In our study, almost all physically active patients played a low quality and non-structured PA. In the particular context of LT, data are too limited to establish the specific role of structured PA on the patient outcome [39] although some relevant experiences are very promising. Krasnoff et al. [5] developed a randomized clinical trial enrolling 151 LT recipients and comparing combined intervention of exercise and dietary counselling (ExD) versus usual care. Although adherence to intervention was suboptimal (37%), patients of ExD group displayed higher rises in VO (2peak) and self-reported general health compared to controls. These data are interesting but should be confirmed with larger studies also because from 2006, the epidemiology of indications for LT has strongly changed [1].

Mosconi et al. [40] reported preliminary results of a multicentre study in which 26 transplanted patients (21 kidney, 5 liver transplanted) completed 12 months of supervised PA. Patients showed an improvement of peak aerobic power, maximum workload in the incremental cycling test and QoL. Moreover, many studies indicated a clear benefit of structured PA in contexts such as older and frail patients [41, 42], which bear similarities with the transplanted patients. Indeed, LT recipients, whenever the general clinical conditions are permissive, should follow a supervised-structured exercise program for improving physical fitness, muscle strength, and functional performance [4]. Interestingly, group-based physical activities may provide a positive incentive to promote a true lifestyle change in the transplant context [43, 44]. The social interaction and teamwork occurring in group-based transplant-related physical activities can deliver significant benefits in terms of self-esteem and confidence [45].

Notably, PA and diet are closely associated since sedentary behaviours are associated with consumption of unhealthy foods in youths [46], in adults [47, 48] and in older subjects [49]. Together with the results of the present study, the available lines of evidence, indicate that lifestyle should be considered as a unique entity comprising diet and nutrition, PA and sports, and social relationships.
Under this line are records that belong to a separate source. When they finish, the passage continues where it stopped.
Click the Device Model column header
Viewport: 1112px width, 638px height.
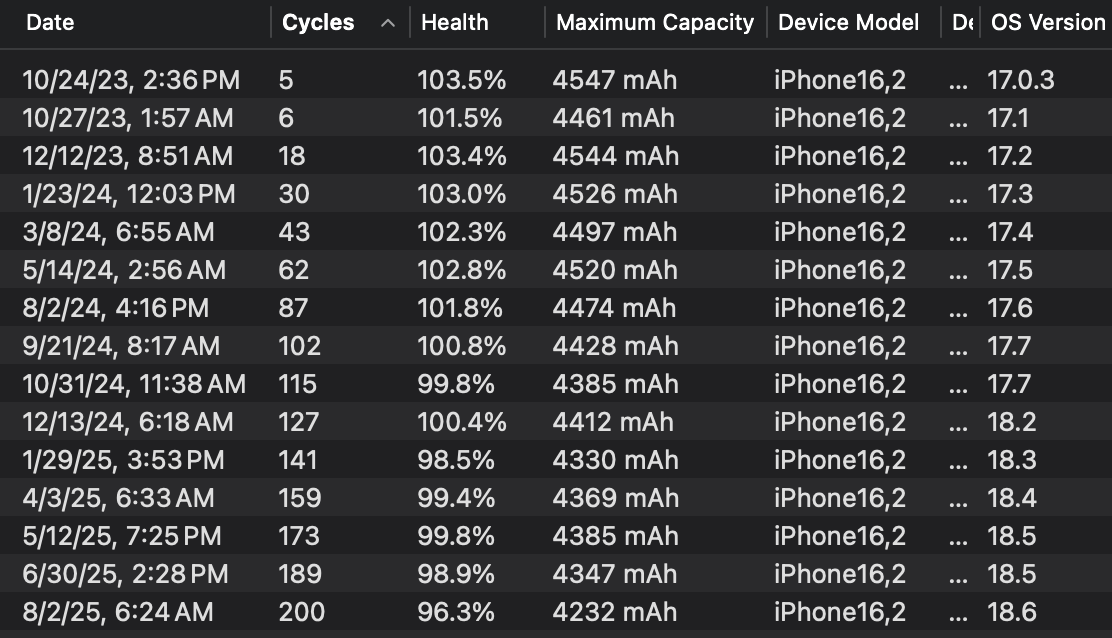[848, 23]
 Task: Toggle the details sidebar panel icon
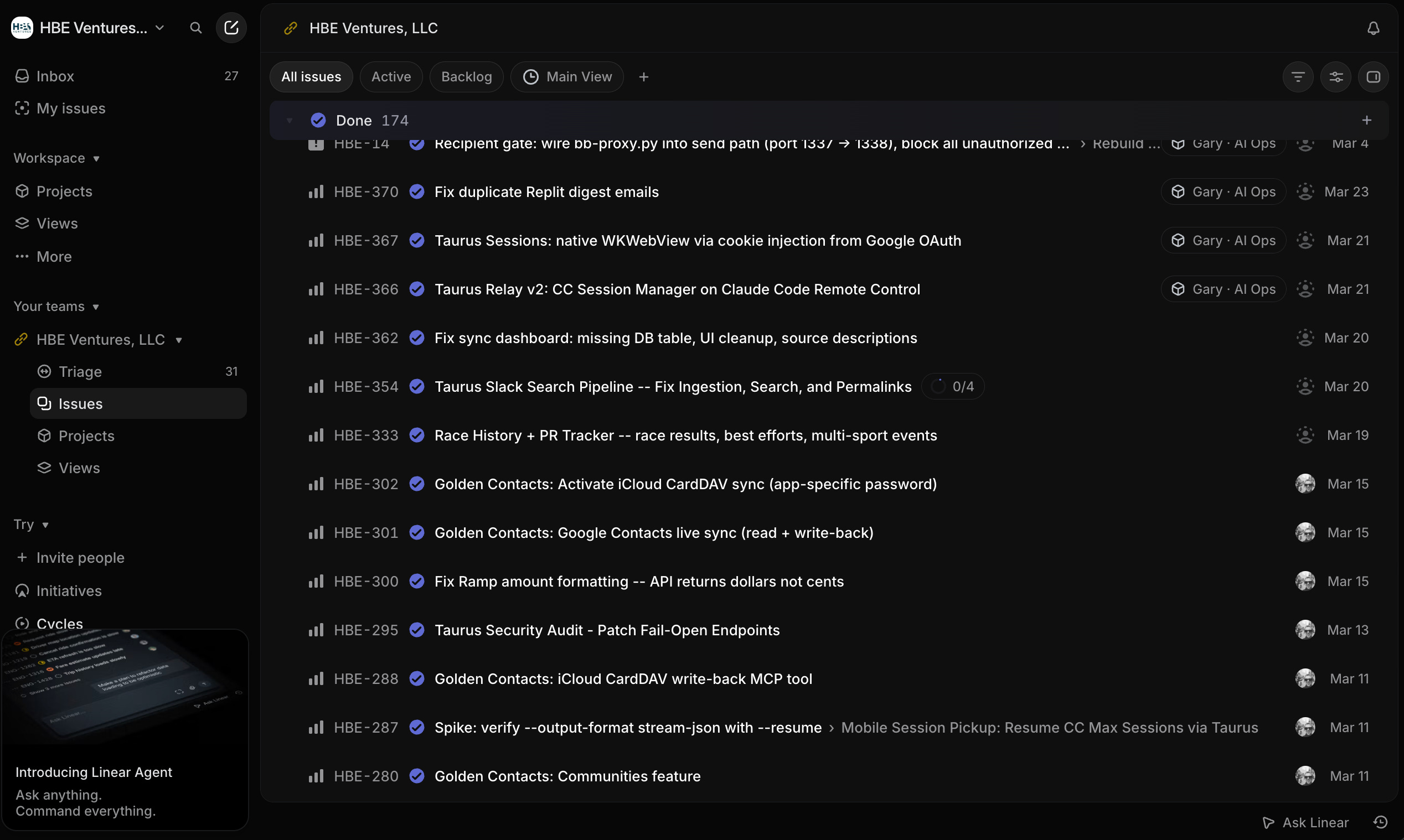[1373, 77]

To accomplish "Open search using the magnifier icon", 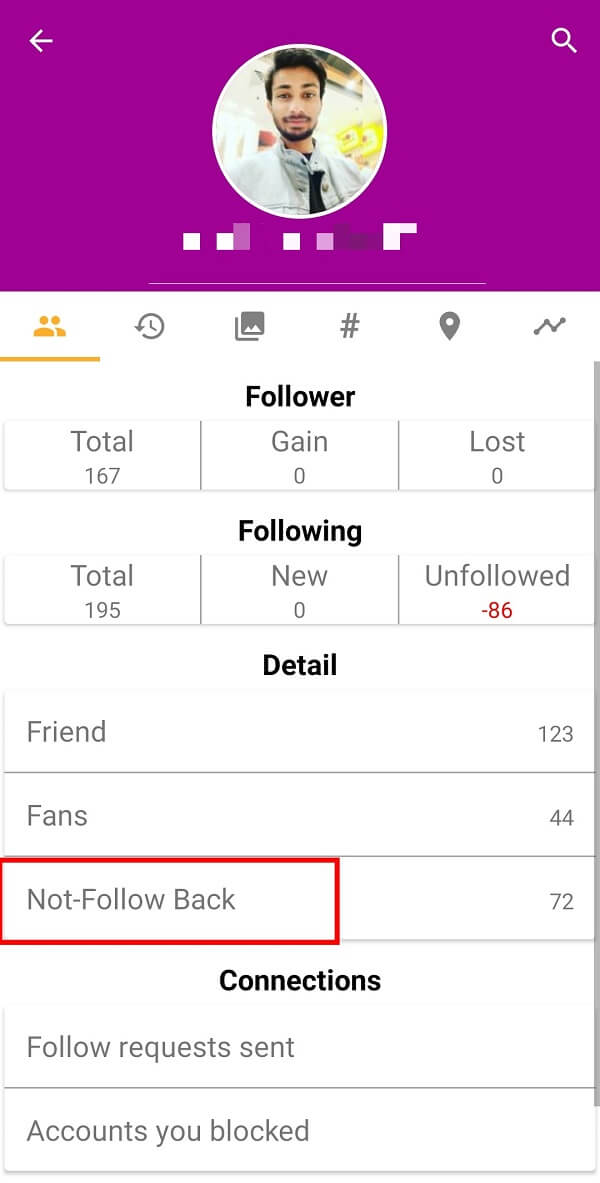I will coord(563,40).
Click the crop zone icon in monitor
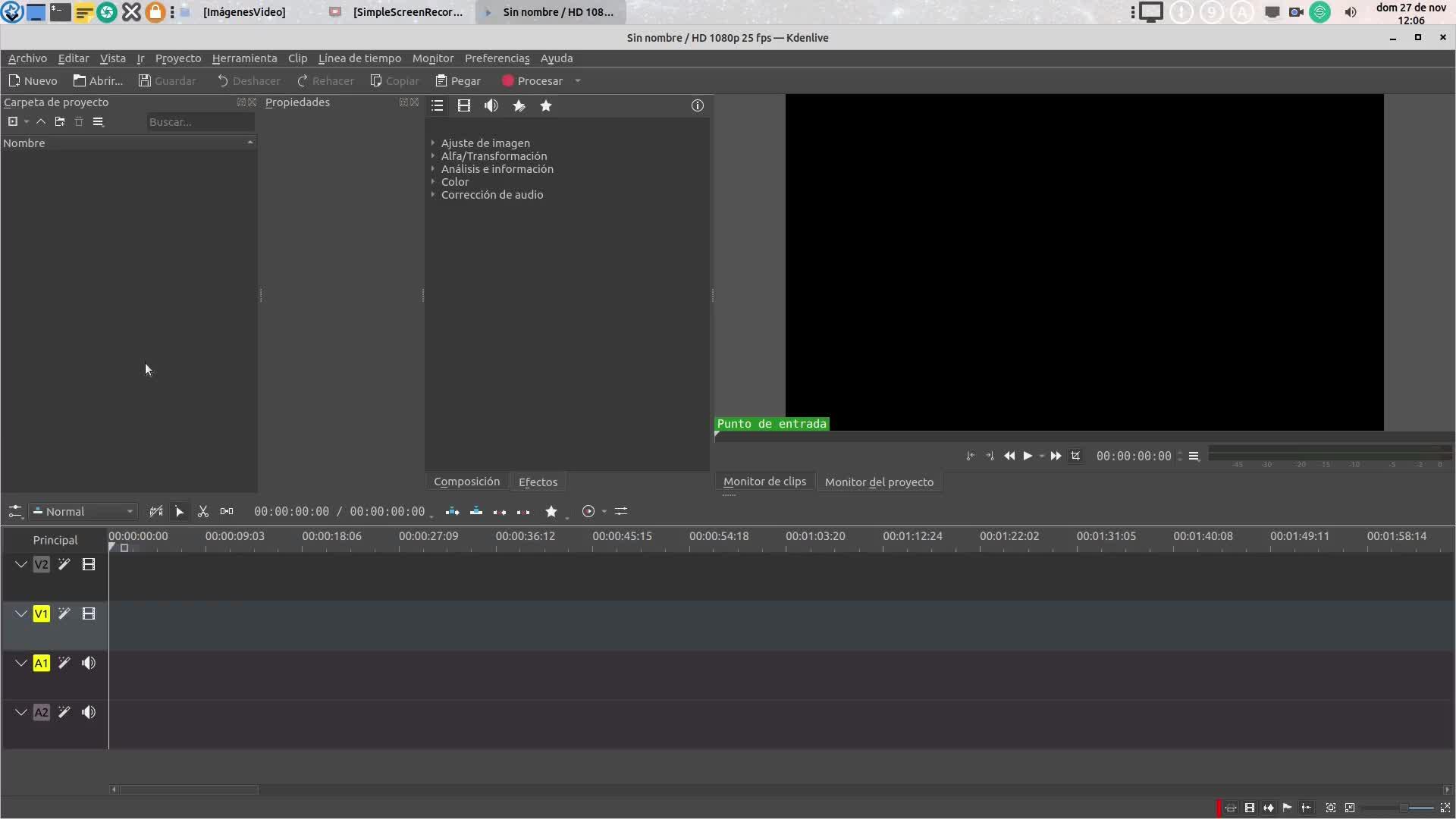Viewport: 1456px width, 819px height. [1075, 457]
Consequently, all the actions directed to improve lifestyle must be comprehensive and complete.

Specific consensus about PA target levels for LT recipients are not available, but it seems reasonable to follow the United States population guidelines, which consist of 150 min/week of moderate-to-vigorous activity, along with resistance exercise training for 15–20 min twice weekly [50]. Dunn et al. [51] underlined the relevance of a continuous PA counseling during the post-transplant follow-up visits. Transplant hepatologist should encourage group or recreational sporting activity whenever clinically possible [38, 44]. In addition, it will be important to implement the use of new technologies. In this respect, Hickman et al. [52] examined the feasibility of a 12-week telehealth-delivered lifestyle intervention for LT recipients, reporting that a cardioprotective engagement is feasible and useful to enhance the post-transplant metabolic wellness.

Some limitations of this study should be acknowledged. First, it is based on self-reported assessments and not on objective measurements. Moreover, the study has a cross-sectional design and thus, causality between parameters, specifically between inactivity and low adherence to MD and low QoL, could not be established. As further limitations, we have no data about CV events that represent main outcomes for diet and PA interventions that are topics of the present study. Moreover, we did not register anthropometric parameters, equally very important in the field of PA and nutrition. Seeing the noteworthy role of immunosuppressive therapy in conditioning all the main metabolic patterns, the lack of data about these drugs certainly represents another limitation of the present study.

In conclusion, we demonstrated that a large part of clinically stable LT recipients declares an inadequate PA or are completely inactive. Inactivity significantly increases with time elapsed from LT and it was closely associated with unhealthy diet and poor QoL. Among patients who perform PA, only a small minority practice high-quality activity. The transplant community should increase its efforts to promote post-transplant, high-quality, lifelong PA.